How can python wait for a batch SGE script finish execution?

1.3k views Asked by At

I have a problem I'd like you to help me to solve.

I am working in Python and I want to do the following:

  • call an SGE batch script on a server
  • see if it works correctly
  • do something

What I do now is approx the following:

    import subprocess
    try:
       tmp = subprocess.call(qsub ....)
       if tmp != 0:
           error_handler_1()
       else:
           correct_routine()
    except:
       error_handler_2()

My problem is that once the script is sent to SGE, my python script interpret it as a success and keeps working as if it finished.

Do you have any suggestion about how could I make the python code wait for the actual processing result of the SGE script ?

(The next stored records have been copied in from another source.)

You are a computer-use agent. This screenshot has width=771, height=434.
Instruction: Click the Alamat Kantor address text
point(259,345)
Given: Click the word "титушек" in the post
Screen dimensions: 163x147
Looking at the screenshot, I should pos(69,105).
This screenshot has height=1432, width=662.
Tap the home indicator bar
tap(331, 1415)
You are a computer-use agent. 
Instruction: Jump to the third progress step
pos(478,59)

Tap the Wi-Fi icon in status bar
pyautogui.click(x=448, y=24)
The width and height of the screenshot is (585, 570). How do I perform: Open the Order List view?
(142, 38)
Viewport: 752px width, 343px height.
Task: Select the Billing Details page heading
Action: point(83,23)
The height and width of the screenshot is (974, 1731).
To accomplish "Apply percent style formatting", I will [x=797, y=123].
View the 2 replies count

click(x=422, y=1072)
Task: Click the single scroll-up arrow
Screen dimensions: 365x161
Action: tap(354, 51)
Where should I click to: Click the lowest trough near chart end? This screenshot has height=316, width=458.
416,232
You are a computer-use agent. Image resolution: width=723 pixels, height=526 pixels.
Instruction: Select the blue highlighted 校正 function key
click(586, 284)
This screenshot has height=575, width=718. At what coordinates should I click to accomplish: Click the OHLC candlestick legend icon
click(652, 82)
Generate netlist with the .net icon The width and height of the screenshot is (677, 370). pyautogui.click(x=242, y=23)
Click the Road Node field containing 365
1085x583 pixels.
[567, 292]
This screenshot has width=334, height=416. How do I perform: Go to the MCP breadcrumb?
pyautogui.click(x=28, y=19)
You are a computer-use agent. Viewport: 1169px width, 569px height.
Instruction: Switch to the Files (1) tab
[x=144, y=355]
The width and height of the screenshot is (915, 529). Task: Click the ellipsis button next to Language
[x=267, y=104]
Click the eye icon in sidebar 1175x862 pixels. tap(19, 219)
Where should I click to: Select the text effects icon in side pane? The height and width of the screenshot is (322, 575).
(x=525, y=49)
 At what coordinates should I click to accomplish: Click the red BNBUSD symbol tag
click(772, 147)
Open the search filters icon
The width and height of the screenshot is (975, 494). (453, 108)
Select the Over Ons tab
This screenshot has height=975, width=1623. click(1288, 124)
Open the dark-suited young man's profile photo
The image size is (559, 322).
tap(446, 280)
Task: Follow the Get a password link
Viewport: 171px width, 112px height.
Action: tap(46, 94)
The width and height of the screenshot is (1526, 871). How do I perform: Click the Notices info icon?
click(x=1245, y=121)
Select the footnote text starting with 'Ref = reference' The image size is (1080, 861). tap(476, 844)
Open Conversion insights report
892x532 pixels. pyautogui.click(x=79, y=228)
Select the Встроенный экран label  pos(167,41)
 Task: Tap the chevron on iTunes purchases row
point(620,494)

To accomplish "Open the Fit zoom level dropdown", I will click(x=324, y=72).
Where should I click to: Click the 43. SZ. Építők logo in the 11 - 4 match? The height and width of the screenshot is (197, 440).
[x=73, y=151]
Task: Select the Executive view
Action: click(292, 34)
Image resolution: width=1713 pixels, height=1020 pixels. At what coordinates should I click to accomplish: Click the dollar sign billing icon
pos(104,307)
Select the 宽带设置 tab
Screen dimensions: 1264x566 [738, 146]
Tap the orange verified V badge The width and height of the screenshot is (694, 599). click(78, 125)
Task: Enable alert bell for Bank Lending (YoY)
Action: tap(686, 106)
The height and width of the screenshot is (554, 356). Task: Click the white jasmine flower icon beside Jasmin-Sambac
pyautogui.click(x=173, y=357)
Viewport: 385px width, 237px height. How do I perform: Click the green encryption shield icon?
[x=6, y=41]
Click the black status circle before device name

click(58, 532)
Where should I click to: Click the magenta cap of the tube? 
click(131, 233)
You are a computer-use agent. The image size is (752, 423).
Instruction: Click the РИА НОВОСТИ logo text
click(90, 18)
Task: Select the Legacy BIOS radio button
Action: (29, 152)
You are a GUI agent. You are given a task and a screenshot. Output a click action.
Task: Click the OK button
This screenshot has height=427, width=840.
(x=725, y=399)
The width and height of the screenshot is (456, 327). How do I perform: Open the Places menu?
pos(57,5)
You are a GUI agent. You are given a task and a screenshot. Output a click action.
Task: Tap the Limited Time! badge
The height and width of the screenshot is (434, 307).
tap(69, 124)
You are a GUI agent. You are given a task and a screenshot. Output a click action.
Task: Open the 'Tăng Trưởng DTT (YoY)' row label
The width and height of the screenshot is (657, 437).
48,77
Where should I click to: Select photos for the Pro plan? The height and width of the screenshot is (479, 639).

Ah, btw I tried using qrsh but I don't have permission to use it on the SGE

Thanks!

2

There are 2 answers

1
Vince On BEST ANSWER

From your code you want the program to wait for job to finish and return code, right? If so, the qsub sync option is likely what you want:

http://gridscheduler.sourceforge.net/htmlman/htmlman1/qsub.html

1
mattia b On

Additional Answer for an easier processing: By using the python drmaa module : link which allows a more complete processing with SGE. A functioning code provided in the documentation is here: [provided you put a sleeper.sh script in the same directory] please notice that the -b n option is needed to execute a .sh script, otherwise it expects a binary by default like explained here

import drmaa
import os

def main():
   """Submit a job.
   Note, need file called sleeper.sh in current directory.
   """
   s = drmaa.Session()
   s.initialize()
   print 'Creating job template'
   jt = s.createJobTemplate()
   jt.remoteCommand = os.getcwd()+'/sleeper.sh'
   jt.args = ['42','Simon says:']
   jt.joinFiles=False
   jt.nativeSpecification  ="-m abe -M mymail -q so-el6 -b n"
   jobid = s.runJob(jt)
   print 'Your job has been submitted with id ' + jobid
   retval = s.wait(jobid, drmaa.Session.TIMEOUT_WAIT_FOREVER)
   print('Job: {0} finished with status {1}'.format(retval.jobId, retval.hasExited))
   print 'Cleaning up'
   s.deleteJobTemplate(jt)
   s.exit()

if __name__=='__main__':
    main()